Akut koroner sendromların komplikasyonları
Akut koroner sendromlar, komplikasyon riski taşır. Sağlık ve yaşam için tehlikeli olan komplikasyon riski özellikle STEMI enfarktüsünden kaynaklanmaktadır. Bunlardan en tehlikelileri şunları içerir:
- pulmoner ödem veya hatta kardiyojenik şok şeklinde akut kalp yetmezliği (bir enfarktüsün ventriküler kas kütlesinin>% 40'ını etkilediği zaman meydana gelebileceği varsayılmaktadır)
- iskemik rekürrens / yeniden enfarktüs
- kalpteki mekanik komplikasyonlar: papiller kas rüptürü, interventriküler septumda rüptür veya kalbin serbest duvarı (bu komplikasyonlar nadirdir; sıklıkları% 1-2 arasında değişir)
- Kardiyak aritmiler, en tehlikelisi ventriküler fibrilasyondur (STEMI'li hastaların% 15-20'si), aslında kalp masajı gerektiren ani kalp durması durumu. VF, yüksek mortalite ile ilişkilidir ve uzun vadeli prognozu önemli ölçüde kötüleştirir
- kalp anevrizması
Akut koroner sendrom - prognoz ve rehabilitasyon
Akut bir koroner sendromdan kurtulmak, olay sonrası erken dönemde artan ölüm riski ile ilişkilidir ve uzun vadeli prognozu kötüleştirir. Erken ve geç prognozun hızlı bir şekilde teşhis ve tedavi edilmesinin ne kadar önemli olduğuna şüphe yok.

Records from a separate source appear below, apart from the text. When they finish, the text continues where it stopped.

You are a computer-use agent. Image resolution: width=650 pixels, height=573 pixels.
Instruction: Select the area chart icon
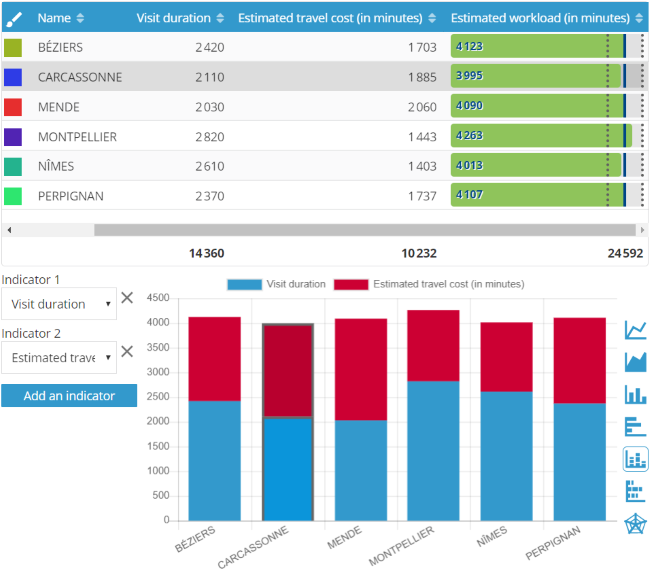(x=635, y=362)
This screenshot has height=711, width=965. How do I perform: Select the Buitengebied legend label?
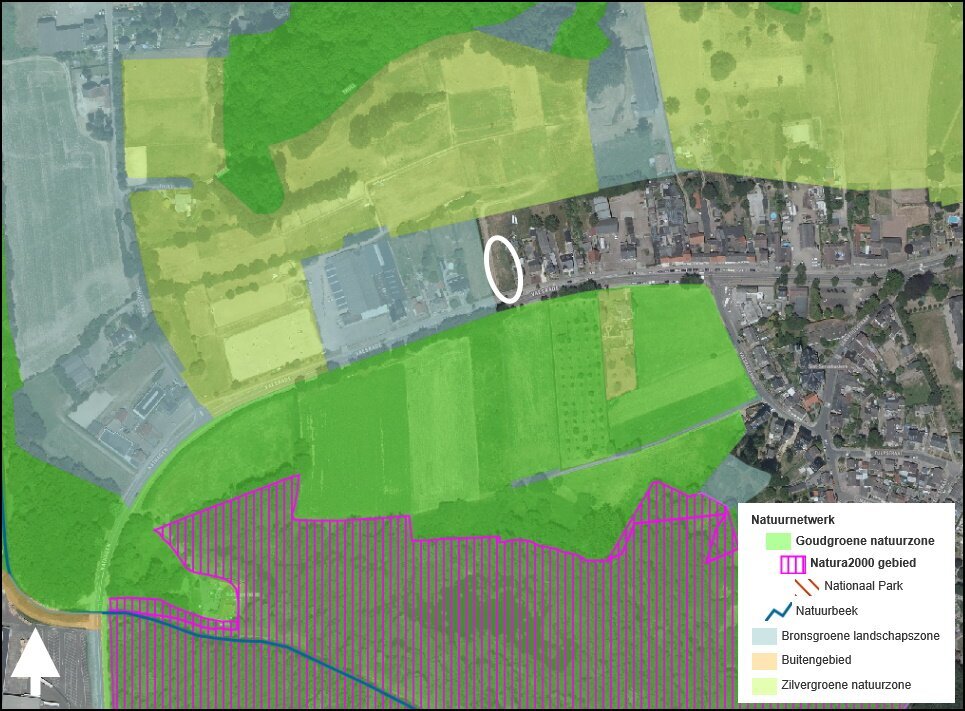tap(818, 661)
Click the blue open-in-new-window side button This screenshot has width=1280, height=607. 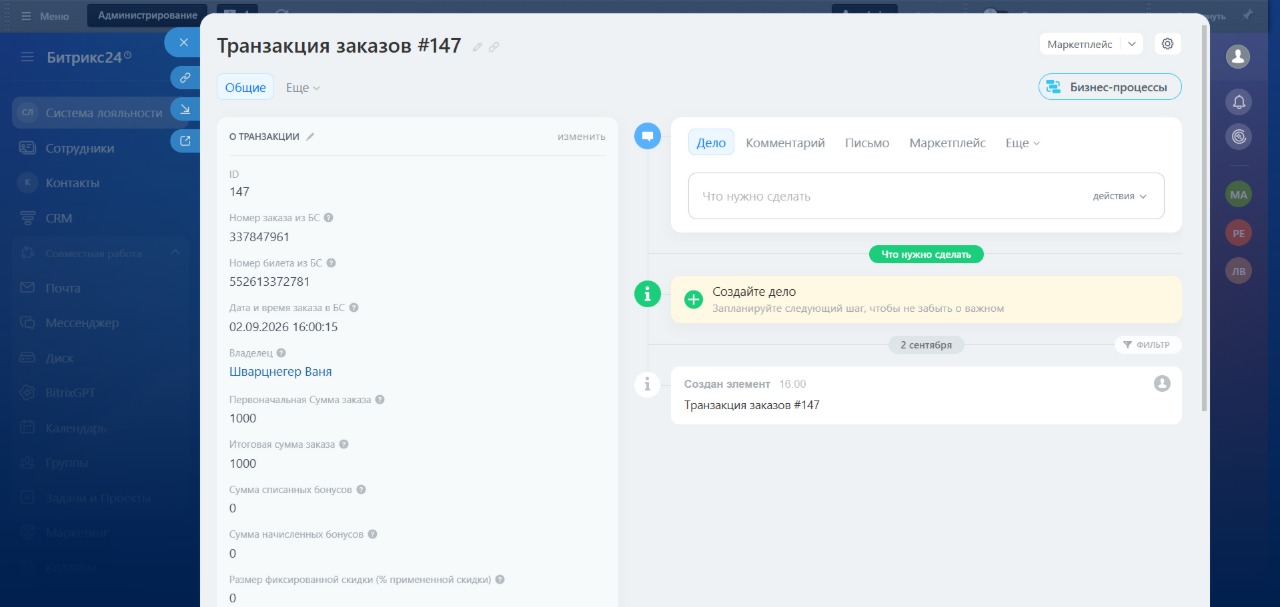[184, 140]
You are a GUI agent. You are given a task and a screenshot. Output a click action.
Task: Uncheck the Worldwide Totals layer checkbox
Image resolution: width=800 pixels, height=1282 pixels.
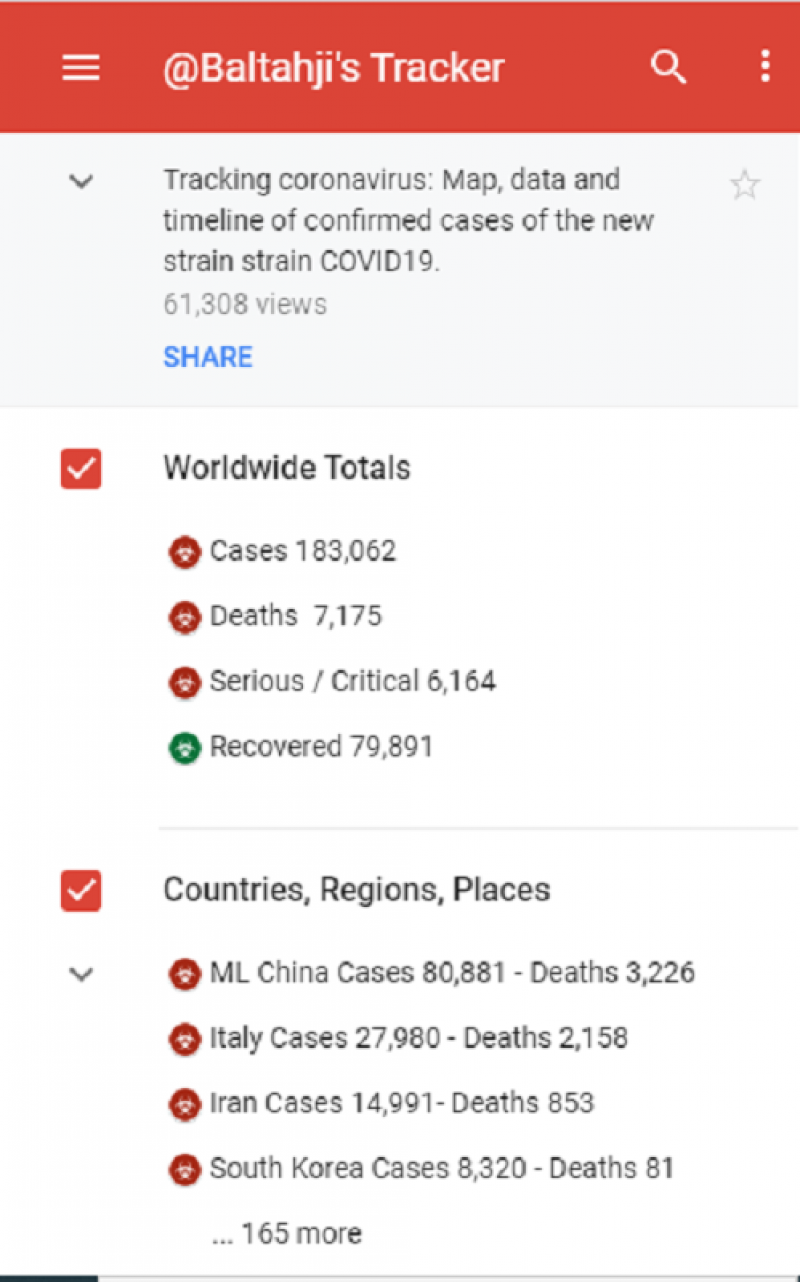tap(81, 469)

Bununla birlikte, bir koroner olaydan sonra uygun yönetim önemlidir. Kardiyovasküler riskin azaltılmasıyla ilişkili olan aterosklerozun ilerlemesini inhibe etmeyi amaçlayan farmakolojik olmayan tedavinin rolü abartılamaz. Temel varsayımları şunlardır:
- sigarayı bırakma (aktif ve pasif) - sigarayı bıraktıktan bir yıl sonra tekrarlayan bir koroner olay riski% 50 düşer!
- kilo kaybı
- bir diyet başlatmak - ACS'den sonra hastalar diyet konsültasyonundan yararlanmalıdır; temel ilkeler şunlardır: gıdada niteliksel bir değişiklik (daha fazla sebze ve meyve, tam tahıllı ekmek, balık, yağsız et yemek), doymuş ve trans yağların azaltılması pahasına tekli ve çoklu doymamış yağların tüketiminin artırılması, sınırlı sofra tuzu tüketimi
- Fiziksel aktiviteyi artırmak - haftada en az 5 kez 30 dakika orta yoğunlukta aerobik egzersiz özellikle tavsiye edilir
Kalp krizinden sonra hasta kalp rehabilitasyonuna girer. İlk aşaması bir hastane ortamında gerçekleşir. İkinci aşama sabit koşullarda gerçekleşebilir - bir rehabilitasyon hastanesi, kardiyak rehabilitasyon bölümleri veya ayakta tedavi, yani gündüz bakım bölümlerinde.
Farmakolojik tedavinin optimizasyonu, hastayı farmakolojik olmayan tedavi alanında eğitme ve optimal, kişiye özel egzersiz programları oluşturmayı içeren multidisipliner faaliyetleri kapsar.